Offering consulting services or freelancing in areas such as marketing, graphic design, writing, or business consulting can provide opportunities for higher earnings, especially if you have a strong portfolio or specialized expertise.

6. Research Assistantships:

While not always the highest paying, research assistantships in fields such as science, engineering, or social sciences may offer competitive hourly wages, valuable experience, and the opportunity to work closely with professors or researchers.

7. Tutoring and Academic Support:

Tutoring services, especially for high-demand subjects such as math, science, or languages, can command high hourly rates, particularly if you have strong teaching skills and subject knowledge.

8. Management and Administrative Roles:

Part-time positions in management or administrative roles, such as office management, project coordination, or executive assistance, may offer higher wages due to the responsibilities involved and the need for organizational skills.

It’s important to note that wage rates can vary depending on factors such as location, industry, employer, and your level of experience or qualifications.
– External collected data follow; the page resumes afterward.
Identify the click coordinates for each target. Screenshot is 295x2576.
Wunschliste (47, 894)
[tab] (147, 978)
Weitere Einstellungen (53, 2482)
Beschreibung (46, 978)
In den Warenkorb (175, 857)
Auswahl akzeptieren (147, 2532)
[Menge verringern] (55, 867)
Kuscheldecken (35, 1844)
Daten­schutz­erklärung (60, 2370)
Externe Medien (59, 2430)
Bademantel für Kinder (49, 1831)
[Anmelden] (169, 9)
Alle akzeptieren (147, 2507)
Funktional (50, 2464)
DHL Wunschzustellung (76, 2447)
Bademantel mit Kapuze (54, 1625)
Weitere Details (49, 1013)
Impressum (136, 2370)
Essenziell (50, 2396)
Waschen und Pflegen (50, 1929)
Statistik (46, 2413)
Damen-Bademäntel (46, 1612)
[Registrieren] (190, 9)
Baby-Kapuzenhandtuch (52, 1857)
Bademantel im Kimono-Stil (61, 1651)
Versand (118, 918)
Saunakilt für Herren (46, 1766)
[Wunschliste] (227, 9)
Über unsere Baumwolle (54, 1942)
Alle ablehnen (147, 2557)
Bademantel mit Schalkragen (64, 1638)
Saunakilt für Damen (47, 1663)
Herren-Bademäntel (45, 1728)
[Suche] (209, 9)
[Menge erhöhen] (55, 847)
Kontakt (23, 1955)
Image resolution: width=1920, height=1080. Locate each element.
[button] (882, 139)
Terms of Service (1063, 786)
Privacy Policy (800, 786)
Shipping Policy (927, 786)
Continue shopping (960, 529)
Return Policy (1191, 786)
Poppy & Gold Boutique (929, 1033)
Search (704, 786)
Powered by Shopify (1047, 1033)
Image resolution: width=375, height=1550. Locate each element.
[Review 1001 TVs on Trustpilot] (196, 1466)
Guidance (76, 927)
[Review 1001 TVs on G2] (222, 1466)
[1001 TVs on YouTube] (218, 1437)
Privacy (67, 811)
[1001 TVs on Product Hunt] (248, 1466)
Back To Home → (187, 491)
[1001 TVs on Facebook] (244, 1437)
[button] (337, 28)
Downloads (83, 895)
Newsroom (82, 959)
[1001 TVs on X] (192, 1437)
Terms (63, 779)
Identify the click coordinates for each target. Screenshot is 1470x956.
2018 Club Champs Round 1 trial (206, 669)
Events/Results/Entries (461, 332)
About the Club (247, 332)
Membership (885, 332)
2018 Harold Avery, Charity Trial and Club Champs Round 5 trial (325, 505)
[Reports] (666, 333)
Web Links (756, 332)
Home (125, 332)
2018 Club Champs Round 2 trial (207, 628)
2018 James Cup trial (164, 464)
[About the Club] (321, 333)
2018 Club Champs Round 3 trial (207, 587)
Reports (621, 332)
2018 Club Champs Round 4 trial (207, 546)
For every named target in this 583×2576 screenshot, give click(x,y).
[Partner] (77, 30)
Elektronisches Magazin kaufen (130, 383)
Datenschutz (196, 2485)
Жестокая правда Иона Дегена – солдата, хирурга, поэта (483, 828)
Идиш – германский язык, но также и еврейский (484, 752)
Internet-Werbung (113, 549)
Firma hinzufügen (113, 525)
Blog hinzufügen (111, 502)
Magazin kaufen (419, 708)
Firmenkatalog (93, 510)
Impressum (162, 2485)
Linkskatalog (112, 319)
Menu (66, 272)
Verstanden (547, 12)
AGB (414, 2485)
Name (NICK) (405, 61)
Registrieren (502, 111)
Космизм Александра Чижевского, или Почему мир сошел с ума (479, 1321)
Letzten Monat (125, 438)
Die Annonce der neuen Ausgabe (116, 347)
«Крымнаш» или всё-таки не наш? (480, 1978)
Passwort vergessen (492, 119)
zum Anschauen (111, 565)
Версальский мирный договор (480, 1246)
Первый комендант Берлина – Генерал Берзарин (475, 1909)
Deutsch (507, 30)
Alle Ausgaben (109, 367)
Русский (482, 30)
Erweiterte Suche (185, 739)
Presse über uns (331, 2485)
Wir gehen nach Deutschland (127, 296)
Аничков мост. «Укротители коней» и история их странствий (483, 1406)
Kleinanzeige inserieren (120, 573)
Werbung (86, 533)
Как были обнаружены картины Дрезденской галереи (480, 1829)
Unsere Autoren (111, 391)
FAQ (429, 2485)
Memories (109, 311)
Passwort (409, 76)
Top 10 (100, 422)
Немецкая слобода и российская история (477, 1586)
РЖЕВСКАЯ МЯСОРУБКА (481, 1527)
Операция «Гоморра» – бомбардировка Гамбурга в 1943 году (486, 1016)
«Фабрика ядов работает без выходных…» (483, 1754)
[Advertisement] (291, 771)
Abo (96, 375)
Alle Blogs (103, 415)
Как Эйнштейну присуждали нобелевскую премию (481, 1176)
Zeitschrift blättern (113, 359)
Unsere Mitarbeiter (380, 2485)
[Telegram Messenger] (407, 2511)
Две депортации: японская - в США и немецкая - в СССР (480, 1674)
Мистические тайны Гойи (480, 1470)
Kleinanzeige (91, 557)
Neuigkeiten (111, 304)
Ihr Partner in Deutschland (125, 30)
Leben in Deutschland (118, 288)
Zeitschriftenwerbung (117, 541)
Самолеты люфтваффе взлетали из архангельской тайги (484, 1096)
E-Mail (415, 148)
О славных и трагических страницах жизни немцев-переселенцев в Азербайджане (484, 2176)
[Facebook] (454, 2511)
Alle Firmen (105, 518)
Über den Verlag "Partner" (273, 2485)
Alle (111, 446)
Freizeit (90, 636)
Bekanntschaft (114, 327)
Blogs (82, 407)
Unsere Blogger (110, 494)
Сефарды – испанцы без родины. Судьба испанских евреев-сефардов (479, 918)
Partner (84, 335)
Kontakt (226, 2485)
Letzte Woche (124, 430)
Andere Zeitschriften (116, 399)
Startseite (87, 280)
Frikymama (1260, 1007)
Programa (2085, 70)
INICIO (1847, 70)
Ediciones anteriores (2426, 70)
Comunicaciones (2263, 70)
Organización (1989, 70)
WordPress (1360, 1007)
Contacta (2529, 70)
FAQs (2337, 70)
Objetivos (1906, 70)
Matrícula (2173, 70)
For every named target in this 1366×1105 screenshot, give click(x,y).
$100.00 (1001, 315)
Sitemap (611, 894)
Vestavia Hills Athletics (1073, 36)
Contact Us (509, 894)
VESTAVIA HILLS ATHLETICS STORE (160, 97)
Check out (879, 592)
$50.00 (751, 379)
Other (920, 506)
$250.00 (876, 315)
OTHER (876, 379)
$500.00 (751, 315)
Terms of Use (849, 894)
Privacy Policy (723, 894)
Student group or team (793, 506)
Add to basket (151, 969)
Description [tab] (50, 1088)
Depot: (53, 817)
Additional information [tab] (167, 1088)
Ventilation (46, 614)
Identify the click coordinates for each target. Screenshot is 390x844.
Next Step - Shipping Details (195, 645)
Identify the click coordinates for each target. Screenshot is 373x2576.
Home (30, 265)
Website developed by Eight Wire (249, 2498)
Additionally, the availability of high-paying part-time jobs for international students may fluctuate based on market conditions and economic factors. Be sure to research job opportunities thoroughly, network with professionals in your field, and tailor your job search to positions that align with your skills and interests.


Part-time Jobs for International Students in Canada

Can I work 40 hours a week as an international student in Canada?

No, as an international student in Canada, you are generally not permitted to work full-time (40 hours per week) during regular academic sessions. The Canadian government sets restrictions on the number of hours international students can work while studying to ensure they can maintain a balance between work and their academic responsibilities.

Typically, international students with a valid study permit are allowed to work part-time during regular academic sessions, which means they can work up to 20 hours per week off-campus or on-campus. However, during scheduled breaks, such as winter and summer holidays, international students are usually allowed to work full-time (up to 40 hours per week).

It’s important to adhere to these regulations to maintain compliance with your study permit conditions. Working more hours than allowed during regular academic sessions could jeopardize your immigration status and academic standing in Canada.

If you have specific questions about your eligibility to work or the conditions of your study permit, it’s recommended to consult with the International Student Services office at your designated learning institution or seek guidance from an immigration advisor.